Special Issue Information

Dear Colleagues,

The human dental pulp has revealed itself as a unique reservoir of adult stem cells with an outstanding quality and applicability potential for tissue engineering and cell therapy in a variety of clinical contexts, including regenerative dentistry and reaching far beyond. Dental pulp stem cells (DPSCs) have the capacity to differentiate to many different mesenchymal and non-mesenchymal cell lineages, including neural and vascular cells. The differentiation commitment of DPSCs largely depends on different variables such as the culture system of choice (2D vs. 3D), the soluble factors present in the cell culture medium, as well as the physical characteristics of the used scaffold substrate, among others. DPSC behavior also shows a substantial plasticity in response to extracellular signaling, as well as metabolic and epigenetic cues, which can also critically modify their cellular response both in vitro and in vivo. In addition, the immunomodulatory properties of DPSCs make them very attractive candidates to be used either as live cell grafts or at the level of their extracellular vesicles and/or secretome, to treat diverse diseases and conditions where there is a pathological activation of the immune system.
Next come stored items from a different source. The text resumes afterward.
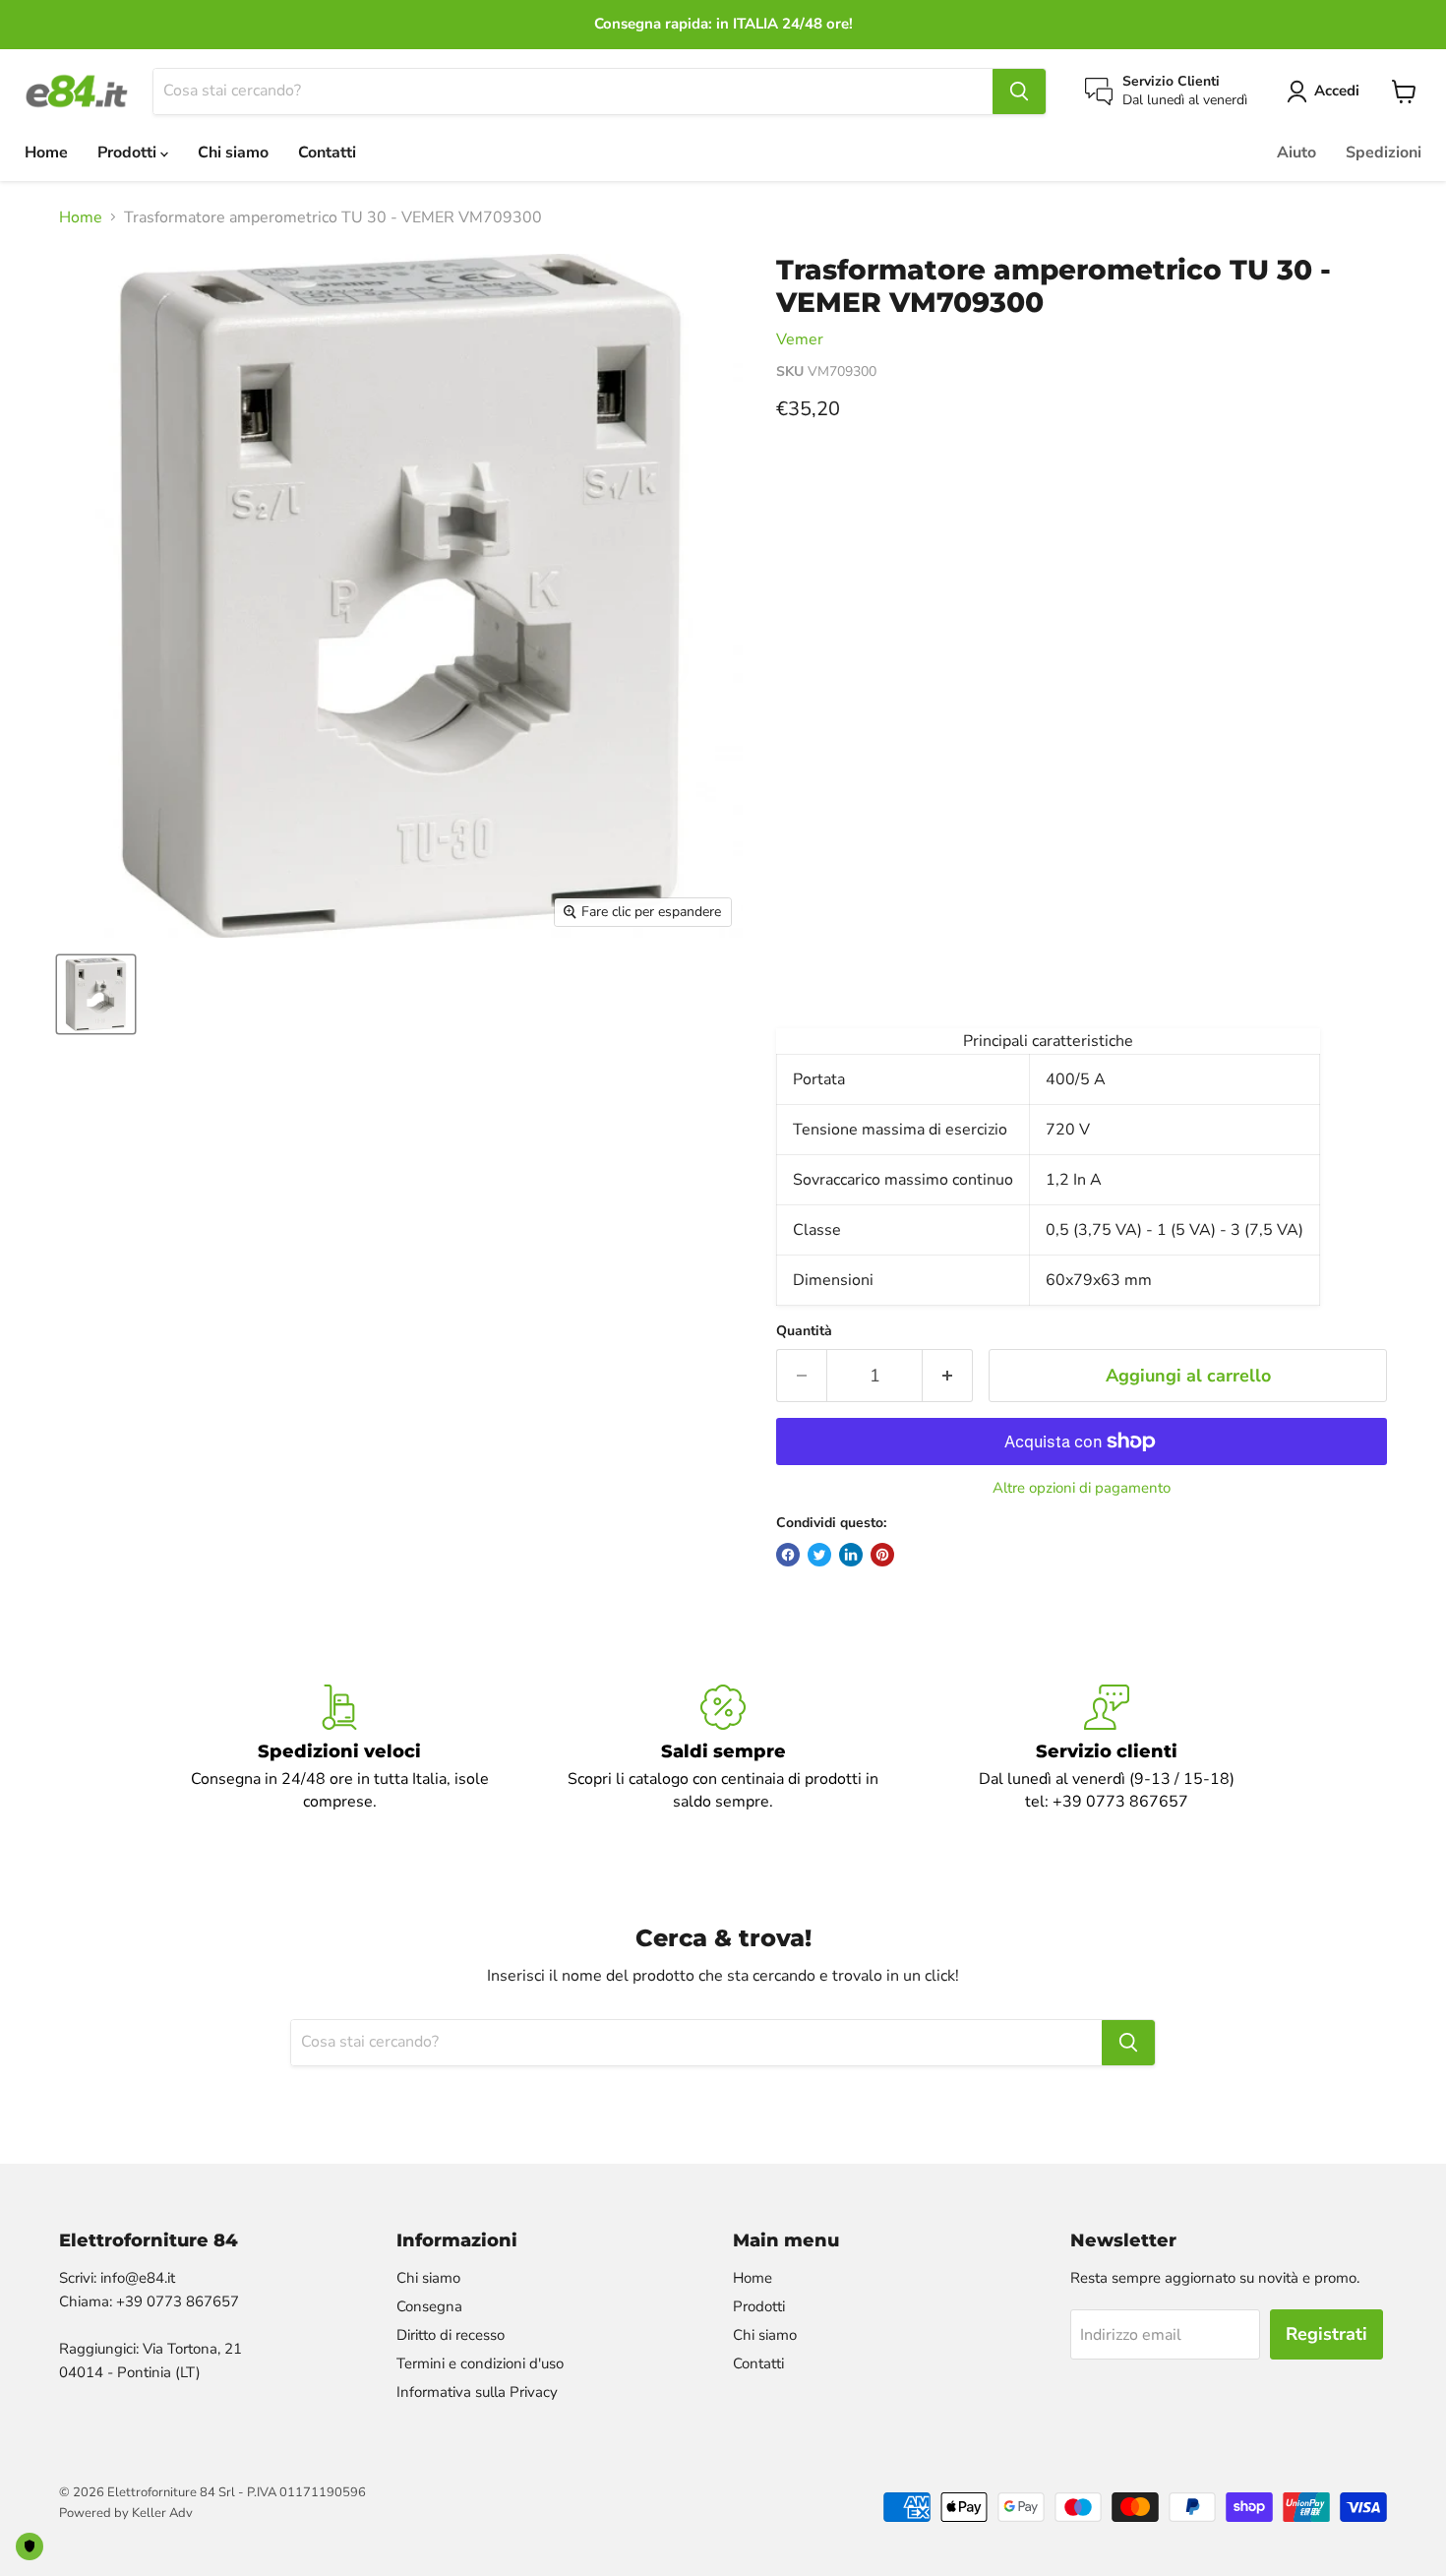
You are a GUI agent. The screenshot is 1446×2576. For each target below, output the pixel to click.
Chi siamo (233, 152)
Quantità (804, 1331)
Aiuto (1296, 152)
Furthermore, DPSCs have a markedly non-tumorigenic phenotype, and this is increasingly attracting the interest of cancer researchers seeking new therapeutic strategies to treat deadly tumors.

This Special Issue welcomes cutting-edge original research papers and comprehensive reviews dealing with DPSC biology and their current and potential applications on clinical therapy and tissue engineering and regeneration, with an emphasis on the expansion of the limits of knowledge of the DPSC field.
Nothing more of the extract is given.